Whilst upper mantle CO2/Ba and CO2/Rb are nearly homogenous, CO2/Nb and CO2/Th are broadly correlated with long-term indices of mantle heterogeneity and these are reflected in Nd isotopes from five of the six upper mantle regions which have been examined so far. However, there is a need for more samples and the team are actively seeking for them.

The new results suggest to the authors that heterogeneous carbon contents of the upper mantle are long-lived features. They speculate that average carbon abundances of the mantle sources of Atlantic mid-ocean ridge basalts might be higher by a factor of two than those of Pacific mid-ocean ridge basalts. Furthermore, this heterogeneity may indicate that the Atlantic Ocean basin has been polluted by small amounts of mantle wedge material during subduction episodes that impacted the convergent margins surrounding the ancient Iapetus Ocean.

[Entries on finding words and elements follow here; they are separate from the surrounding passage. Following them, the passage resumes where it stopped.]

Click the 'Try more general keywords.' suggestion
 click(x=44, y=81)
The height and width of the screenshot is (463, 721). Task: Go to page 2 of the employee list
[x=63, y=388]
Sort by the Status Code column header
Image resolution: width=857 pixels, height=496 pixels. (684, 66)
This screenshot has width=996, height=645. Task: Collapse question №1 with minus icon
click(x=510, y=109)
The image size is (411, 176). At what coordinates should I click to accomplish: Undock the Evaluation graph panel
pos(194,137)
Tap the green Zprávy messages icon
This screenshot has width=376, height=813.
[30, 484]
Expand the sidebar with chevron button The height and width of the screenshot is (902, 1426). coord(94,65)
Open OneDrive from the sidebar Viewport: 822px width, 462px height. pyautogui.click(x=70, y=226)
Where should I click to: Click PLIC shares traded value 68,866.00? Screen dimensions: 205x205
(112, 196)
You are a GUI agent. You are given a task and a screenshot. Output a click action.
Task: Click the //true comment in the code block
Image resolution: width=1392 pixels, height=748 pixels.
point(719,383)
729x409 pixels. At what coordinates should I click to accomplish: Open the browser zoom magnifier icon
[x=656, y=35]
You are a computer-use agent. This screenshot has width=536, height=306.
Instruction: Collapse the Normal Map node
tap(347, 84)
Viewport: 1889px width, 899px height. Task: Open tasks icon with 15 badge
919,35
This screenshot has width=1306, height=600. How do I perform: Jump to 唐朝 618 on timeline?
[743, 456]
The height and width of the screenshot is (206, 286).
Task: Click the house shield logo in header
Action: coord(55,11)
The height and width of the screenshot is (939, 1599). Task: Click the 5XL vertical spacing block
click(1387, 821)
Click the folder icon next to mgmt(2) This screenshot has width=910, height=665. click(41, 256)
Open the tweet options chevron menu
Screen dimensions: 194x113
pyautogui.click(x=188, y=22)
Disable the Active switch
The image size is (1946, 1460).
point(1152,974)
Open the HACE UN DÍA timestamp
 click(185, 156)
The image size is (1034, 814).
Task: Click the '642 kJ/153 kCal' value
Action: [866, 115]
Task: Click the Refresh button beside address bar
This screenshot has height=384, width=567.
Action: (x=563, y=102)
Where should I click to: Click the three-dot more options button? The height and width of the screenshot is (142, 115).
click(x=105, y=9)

In contrast, there is evidence that the Pacific Ocean basin is nearly four times older and has a more extended history of upper mantle convection, which has flushed out continent-derived components.

Douglas Palmer, Sedgwick Museum


CO2 content beneath northern Iceland and the variability of mantle carbon, Hauri, Erik H. and Maclennan, J. and McKenzie, D. and Gronvold, K. and Oskarsson, N. and Shimizu, N. (2018) is published in Geology.